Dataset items

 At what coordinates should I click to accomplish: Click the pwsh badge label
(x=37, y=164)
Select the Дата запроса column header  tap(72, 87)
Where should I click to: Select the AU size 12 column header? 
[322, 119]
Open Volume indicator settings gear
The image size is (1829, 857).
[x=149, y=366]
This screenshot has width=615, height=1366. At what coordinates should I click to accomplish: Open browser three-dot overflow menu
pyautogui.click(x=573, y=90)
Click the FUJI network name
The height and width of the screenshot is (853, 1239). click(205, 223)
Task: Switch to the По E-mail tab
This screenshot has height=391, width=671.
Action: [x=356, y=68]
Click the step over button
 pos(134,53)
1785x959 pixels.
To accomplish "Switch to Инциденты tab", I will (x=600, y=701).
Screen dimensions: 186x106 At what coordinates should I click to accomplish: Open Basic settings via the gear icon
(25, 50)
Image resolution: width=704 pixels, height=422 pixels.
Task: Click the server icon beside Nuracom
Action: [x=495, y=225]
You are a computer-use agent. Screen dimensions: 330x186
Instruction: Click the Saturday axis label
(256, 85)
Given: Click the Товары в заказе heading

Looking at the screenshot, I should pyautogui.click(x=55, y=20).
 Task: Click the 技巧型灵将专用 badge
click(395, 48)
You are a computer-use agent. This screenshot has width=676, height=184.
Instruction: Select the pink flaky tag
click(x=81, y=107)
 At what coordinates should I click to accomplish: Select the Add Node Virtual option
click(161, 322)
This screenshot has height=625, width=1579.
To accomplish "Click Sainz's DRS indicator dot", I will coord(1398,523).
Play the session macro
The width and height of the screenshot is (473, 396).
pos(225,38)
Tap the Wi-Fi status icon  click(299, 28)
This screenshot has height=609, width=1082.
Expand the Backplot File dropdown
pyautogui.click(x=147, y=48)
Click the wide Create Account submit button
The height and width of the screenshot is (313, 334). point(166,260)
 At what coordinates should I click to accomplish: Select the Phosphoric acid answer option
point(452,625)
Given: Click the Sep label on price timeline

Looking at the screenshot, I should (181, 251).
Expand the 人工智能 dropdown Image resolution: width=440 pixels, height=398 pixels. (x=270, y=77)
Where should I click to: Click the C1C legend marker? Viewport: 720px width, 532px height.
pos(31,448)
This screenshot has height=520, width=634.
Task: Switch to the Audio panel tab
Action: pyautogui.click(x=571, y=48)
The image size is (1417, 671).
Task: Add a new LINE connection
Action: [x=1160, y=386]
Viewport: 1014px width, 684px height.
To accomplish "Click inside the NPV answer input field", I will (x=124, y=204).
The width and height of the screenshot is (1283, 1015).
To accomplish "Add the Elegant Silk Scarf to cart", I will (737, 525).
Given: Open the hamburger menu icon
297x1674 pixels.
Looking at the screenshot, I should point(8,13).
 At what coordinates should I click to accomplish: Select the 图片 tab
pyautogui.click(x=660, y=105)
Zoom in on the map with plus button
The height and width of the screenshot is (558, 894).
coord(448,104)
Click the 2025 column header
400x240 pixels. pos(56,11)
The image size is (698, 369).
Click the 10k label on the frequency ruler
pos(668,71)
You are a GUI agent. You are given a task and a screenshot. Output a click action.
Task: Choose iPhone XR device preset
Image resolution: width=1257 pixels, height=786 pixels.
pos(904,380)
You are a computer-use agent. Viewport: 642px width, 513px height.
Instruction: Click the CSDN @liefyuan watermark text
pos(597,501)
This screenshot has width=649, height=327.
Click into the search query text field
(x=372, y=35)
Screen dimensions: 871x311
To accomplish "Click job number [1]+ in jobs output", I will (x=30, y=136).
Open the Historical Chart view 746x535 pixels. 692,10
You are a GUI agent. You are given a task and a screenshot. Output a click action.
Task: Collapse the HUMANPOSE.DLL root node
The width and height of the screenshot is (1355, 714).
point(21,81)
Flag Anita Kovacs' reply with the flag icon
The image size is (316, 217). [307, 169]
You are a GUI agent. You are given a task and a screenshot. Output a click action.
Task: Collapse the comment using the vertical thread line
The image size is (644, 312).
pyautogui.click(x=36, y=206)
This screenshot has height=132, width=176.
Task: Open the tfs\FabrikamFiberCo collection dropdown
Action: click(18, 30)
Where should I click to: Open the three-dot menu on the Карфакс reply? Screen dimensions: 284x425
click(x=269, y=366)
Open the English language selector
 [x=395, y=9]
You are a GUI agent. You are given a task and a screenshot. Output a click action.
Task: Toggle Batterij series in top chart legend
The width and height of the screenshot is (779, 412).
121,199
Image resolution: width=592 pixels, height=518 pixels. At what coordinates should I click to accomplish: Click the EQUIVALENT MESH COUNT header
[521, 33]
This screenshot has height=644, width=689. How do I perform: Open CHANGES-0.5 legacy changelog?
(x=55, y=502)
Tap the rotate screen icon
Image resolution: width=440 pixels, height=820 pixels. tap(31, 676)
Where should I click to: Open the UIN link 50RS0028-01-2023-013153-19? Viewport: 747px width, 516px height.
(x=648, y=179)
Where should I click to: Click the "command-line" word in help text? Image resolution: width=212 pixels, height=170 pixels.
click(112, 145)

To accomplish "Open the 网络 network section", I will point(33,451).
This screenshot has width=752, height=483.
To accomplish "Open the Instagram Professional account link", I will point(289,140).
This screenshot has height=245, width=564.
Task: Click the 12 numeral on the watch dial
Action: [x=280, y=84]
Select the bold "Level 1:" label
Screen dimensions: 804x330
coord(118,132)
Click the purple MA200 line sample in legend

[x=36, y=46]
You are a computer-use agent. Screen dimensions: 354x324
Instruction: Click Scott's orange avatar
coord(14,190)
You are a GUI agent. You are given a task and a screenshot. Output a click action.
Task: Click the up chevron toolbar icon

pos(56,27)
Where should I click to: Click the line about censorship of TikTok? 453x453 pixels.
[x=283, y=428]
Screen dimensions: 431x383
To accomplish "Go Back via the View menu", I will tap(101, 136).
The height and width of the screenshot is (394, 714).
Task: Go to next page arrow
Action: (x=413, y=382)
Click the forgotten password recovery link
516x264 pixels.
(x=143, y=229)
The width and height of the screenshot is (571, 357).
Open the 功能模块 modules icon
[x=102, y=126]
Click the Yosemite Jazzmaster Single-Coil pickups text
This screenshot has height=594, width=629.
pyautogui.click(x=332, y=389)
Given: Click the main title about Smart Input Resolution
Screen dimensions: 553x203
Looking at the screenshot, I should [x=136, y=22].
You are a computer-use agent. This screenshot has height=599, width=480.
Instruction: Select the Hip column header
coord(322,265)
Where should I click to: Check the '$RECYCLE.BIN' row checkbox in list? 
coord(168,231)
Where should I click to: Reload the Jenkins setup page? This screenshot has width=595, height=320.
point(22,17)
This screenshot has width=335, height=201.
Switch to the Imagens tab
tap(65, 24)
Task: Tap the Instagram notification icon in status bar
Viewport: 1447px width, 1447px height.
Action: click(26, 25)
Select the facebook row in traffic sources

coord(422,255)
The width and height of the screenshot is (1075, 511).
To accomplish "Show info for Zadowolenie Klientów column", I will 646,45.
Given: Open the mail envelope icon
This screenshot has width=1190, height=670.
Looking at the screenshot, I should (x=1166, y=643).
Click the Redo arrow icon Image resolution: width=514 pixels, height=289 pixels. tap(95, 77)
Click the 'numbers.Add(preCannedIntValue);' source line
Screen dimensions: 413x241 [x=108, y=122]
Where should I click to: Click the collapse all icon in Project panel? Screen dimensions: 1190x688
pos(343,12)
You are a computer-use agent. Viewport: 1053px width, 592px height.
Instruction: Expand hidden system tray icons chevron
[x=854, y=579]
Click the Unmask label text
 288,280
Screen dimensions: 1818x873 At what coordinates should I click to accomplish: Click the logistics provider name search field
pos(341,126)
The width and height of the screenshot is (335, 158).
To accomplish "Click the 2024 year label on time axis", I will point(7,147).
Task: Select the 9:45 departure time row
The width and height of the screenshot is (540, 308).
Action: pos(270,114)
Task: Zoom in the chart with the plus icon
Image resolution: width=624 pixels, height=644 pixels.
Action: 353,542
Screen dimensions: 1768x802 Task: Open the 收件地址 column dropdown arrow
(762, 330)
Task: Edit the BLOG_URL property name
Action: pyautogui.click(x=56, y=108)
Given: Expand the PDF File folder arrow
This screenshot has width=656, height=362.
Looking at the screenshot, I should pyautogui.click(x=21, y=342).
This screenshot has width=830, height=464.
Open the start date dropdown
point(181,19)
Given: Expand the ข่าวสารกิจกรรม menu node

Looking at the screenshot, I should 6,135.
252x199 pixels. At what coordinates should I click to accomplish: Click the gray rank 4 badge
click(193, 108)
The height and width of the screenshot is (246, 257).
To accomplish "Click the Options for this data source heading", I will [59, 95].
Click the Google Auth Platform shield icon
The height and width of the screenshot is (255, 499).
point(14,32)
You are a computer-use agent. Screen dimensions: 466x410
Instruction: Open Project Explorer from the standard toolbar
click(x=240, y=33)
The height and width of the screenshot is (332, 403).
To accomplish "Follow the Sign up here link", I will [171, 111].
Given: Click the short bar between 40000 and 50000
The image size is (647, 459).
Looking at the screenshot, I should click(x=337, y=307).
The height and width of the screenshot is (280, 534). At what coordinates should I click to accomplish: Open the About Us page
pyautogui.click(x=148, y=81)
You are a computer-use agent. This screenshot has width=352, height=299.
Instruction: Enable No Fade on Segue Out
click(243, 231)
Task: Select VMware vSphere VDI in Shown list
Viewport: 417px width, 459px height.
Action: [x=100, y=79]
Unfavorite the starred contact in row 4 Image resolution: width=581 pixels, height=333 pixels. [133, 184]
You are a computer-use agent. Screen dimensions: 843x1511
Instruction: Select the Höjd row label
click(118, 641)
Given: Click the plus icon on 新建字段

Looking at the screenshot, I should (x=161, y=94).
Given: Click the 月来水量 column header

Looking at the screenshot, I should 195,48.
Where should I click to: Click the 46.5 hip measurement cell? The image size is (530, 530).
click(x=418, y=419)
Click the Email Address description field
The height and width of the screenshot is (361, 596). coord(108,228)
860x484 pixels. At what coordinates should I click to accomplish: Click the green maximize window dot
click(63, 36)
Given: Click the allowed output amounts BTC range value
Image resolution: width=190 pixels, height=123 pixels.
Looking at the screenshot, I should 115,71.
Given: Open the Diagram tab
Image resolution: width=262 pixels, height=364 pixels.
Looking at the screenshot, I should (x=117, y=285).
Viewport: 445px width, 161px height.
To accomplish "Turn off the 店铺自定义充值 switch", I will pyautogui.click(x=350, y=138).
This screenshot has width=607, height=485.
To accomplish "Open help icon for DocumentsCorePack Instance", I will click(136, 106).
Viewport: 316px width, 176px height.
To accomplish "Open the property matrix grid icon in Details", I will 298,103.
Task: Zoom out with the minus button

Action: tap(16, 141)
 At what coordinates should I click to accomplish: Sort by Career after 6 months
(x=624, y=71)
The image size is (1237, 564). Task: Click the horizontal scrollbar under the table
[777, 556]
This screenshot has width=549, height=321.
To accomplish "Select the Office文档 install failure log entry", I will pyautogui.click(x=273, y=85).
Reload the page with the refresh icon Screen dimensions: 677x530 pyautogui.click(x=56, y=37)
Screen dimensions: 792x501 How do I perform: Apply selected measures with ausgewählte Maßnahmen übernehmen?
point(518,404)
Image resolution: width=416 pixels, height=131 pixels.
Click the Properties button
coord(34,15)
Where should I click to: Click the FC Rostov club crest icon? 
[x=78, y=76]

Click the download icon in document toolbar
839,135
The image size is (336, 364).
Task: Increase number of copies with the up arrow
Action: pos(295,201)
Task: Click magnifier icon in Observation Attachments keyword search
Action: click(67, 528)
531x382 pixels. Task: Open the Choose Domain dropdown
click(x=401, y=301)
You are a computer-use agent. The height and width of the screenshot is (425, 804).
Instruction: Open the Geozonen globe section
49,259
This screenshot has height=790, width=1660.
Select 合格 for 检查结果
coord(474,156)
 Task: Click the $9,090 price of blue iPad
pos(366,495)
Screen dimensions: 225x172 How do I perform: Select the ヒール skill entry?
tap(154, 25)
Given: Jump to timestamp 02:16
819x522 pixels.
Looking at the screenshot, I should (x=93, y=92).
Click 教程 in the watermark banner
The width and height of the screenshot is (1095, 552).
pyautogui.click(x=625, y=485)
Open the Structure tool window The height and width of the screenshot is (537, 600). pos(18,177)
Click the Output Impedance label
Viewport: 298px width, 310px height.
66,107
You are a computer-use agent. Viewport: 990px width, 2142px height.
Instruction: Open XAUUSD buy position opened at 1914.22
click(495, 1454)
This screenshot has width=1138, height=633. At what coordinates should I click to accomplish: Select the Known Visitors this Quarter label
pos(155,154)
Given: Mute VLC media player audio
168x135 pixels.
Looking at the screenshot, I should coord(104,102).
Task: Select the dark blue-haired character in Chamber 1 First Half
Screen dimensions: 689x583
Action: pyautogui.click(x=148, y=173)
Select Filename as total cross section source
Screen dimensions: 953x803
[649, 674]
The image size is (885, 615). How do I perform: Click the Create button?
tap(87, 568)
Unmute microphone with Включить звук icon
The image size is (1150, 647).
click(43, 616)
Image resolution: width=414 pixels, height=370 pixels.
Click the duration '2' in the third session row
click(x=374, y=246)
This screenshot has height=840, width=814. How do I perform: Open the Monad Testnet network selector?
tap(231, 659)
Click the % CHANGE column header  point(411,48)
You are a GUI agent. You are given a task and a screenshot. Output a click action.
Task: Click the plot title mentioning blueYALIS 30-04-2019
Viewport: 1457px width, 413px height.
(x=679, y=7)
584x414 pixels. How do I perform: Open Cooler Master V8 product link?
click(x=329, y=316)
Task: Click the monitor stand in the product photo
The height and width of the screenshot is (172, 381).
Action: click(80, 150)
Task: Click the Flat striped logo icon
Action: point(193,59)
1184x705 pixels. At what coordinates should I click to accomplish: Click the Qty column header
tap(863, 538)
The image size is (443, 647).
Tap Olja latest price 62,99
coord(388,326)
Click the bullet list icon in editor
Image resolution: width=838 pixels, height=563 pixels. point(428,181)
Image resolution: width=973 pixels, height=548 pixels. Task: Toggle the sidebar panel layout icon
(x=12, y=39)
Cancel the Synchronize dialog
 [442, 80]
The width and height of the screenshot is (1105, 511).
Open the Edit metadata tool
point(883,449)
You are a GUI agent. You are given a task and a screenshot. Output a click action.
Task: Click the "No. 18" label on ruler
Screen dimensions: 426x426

### ASSIGNED TASK:
The answer to this exercise is one number: how many lines of the records above contain the string "status".

### EXERCISE RESULT:
2